Redundant VPN tunnels help maintain constant connectivity between Barracuda CloudGen Firewalls, for example, at headquarters and branch offices. They help minimize the impact of hardware crashes and interruptions to Internet connections, increasing the stability and reliability of VPN tunnels over the Internet. They can also help eliminate the need to upgrade the existing infrastructure (frame relay, dedicated line) when the load exceeds the limits but upgrading is out of the question due to high costs. In this setup, specific types of traffic can be redirected to specific tunnels as determined by service objects in the firewall rule that handles the traffic. In this way, response-critical traffic (e.g., SSH, Telnet, Citrix, etc.) can be directed to the tunnel using a dedicated line/frame relay (usually offering shorter delay times), while bulk traffic (e.g., SQL server replication, Lotus Notes replication, etc.) can be directed to the Internet tunnel. However, all traffic appears to use the original source IP address, regardless of the tunnel and the direction used.
This article provides a diagram that illustrates an environment using this setup and example settings to create the site-to-site TINA VPN tunnels for this environment. After configuring the VPN tunnels, you must also configure the network routes.

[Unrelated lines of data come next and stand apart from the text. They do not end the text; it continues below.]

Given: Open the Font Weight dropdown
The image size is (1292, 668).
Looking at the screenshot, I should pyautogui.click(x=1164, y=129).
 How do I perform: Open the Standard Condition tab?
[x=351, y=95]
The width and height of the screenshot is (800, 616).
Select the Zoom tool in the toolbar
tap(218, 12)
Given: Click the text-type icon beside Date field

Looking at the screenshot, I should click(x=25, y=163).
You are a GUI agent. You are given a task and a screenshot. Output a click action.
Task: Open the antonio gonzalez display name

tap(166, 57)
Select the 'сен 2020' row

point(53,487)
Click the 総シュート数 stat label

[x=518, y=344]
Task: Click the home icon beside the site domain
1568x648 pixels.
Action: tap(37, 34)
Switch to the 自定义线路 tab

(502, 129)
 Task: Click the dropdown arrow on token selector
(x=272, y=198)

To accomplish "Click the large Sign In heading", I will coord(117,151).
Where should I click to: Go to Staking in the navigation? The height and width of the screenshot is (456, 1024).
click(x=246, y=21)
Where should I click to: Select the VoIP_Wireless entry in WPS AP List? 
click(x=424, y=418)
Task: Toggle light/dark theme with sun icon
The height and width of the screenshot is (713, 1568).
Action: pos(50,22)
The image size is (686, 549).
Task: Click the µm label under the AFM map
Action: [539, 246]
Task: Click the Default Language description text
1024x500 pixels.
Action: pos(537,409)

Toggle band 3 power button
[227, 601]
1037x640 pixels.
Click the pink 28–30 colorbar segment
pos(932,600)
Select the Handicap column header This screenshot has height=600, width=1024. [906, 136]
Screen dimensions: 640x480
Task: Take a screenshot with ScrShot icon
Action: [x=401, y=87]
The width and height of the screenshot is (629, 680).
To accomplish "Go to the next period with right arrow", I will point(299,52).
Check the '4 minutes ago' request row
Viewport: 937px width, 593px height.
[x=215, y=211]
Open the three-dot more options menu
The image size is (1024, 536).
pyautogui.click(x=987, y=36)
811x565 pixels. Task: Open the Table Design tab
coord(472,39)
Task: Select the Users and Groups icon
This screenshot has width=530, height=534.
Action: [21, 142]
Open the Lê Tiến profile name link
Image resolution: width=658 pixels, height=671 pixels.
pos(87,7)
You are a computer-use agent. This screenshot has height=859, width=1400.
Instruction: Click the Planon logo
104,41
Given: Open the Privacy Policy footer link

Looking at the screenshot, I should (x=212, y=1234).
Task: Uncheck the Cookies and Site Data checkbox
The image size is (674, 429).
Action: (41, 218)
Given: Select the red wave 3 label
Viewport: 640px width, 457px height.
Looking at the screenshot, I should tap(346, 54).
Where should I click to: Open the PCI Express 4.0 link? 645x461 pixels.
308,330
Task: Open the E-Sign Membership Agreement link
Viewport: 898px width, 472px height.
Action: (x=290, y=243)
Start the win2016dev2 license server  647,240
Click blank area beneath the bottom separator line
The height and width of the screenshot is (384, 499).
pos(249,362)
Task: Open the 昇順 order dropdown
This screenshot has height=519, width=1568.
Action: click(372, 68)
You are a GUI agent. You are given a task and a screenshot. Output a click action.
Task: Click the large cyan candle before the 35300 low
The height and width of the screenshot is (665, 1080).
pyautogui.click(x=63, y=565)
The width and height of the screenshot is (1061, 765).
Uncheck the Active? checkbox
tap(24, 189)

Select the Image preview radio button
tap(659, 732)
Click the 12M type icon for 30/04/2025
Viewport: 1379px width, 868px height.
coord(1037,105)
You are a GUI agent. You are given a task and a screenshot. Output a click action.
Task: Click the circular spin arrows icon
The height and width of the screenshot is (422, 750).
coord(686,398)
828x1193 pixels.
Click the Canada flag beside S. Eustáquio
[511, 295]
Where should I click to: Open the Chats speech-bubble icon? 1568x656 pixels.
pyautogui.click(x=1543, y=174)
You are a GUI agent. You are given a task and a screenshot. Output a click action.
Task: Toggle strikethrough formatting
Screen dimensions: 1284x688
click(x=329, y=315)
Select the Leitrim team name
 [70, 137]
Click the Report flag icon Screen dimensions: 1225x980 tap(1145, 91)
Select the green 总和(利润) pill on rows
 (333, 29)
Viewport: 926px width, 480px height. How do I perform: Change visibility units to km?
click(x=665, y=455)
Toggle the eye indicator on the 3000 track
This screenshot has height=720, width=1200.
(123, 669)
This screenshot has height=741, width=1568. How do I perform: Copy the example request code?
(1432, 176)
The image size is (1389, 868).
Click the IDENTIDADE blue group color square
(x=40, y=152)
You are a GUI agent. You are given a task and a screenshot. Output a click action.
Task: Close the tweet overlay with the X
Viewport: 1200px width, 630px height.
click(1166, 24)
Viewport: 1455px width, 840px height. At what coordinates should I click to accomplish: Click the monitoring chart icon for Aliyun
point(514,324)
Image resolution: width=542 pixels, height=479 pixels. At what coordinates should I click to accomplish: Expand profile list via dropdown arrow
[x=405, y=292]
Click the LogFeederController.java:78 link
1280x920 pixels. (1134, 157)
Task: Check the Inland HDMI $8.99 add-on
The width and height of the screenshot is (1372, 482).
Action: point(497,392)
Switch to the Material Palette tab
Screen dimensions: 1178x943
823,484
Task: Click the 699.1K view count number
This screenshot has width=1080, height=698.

The following figure illustrates a redundant VPN tunnel setup with two links on each side of the tunnel. This setup results in four possible ways to build up the tunnel enveloping connection. The algorithm determining the succession of retries works as follows:
- First local IP to first peer IP
- First local IP to second peer IP
- Second local IP to first peer IP
- Second local IP to second peer IP
If the preferred tunnel enveloping connection fails to be established, it cannot be rebuilt automatically. The tunnel must be terminated manually. It is then immediately rebuilt with the specified algorithm. The setup depicted in the above example uses the following settings:
| Tunnel 1 - 2 | Peer IP Address | Local Bind IP Address |
|---|---|---|
| HQ | 212.86.0.2 | 212.86.0.1 |
| Branch | 212.86.0.1 | 212.86.0.2 |
Step 1: Create the VPN Tunnels
First, create the site-to-site TINA VPN tunnels for the HQ and branch offices. For the example environment, the following settings are used:
| HQ | ||
| Tab | Setting | Values |
|---|---|---|
| Local Networks | Call Direction | Passive |
| Network Address | 10.0.1.0/24 | |
| Local | IP Address or Interface used for Tunnel Address | 172.16.0.1, |
| Remote Networks | Remote Network | 10.0.2.0/24 |
| Remote | Remote Peer IP Addresses | 172.16.0.2, |
| Branch | ||
| Tab | Setting | Values |
|---|---|---|
| Local Networks | Call Direction | Active |
| Network Address | 10.0.2.0/24 | |
| Local | IP Address or Interface used for Tunnel Address | 172.16.0.2, |
| Remote Networks | Remote Network | 10.0.1.0/24 |
| Remote | Remote Peer IP Addresses | 172.16.0.1, |
Step 2: Configure the Direct Routes
After you create the TINA VPN tunnels, configure the direct routes for the HQ and branch offices. Because this setup uses redundant VPN tunnels, the direct routes on the HQ and branch systems use the same settings. For the example environment, the following settings are used:
| Setting | 1 | 2 |
|---|---|---|
Target Network | 212.86.0.0/24 | 172.16.0.0/24 |
Route Type | directly attached network | directly attached network |
| Interface Name | eth1 | eth2 |
When one of the VPN tunnels is established successfully, the network routes are introduced by the system itself. To view these routes, go to the Control > Network page.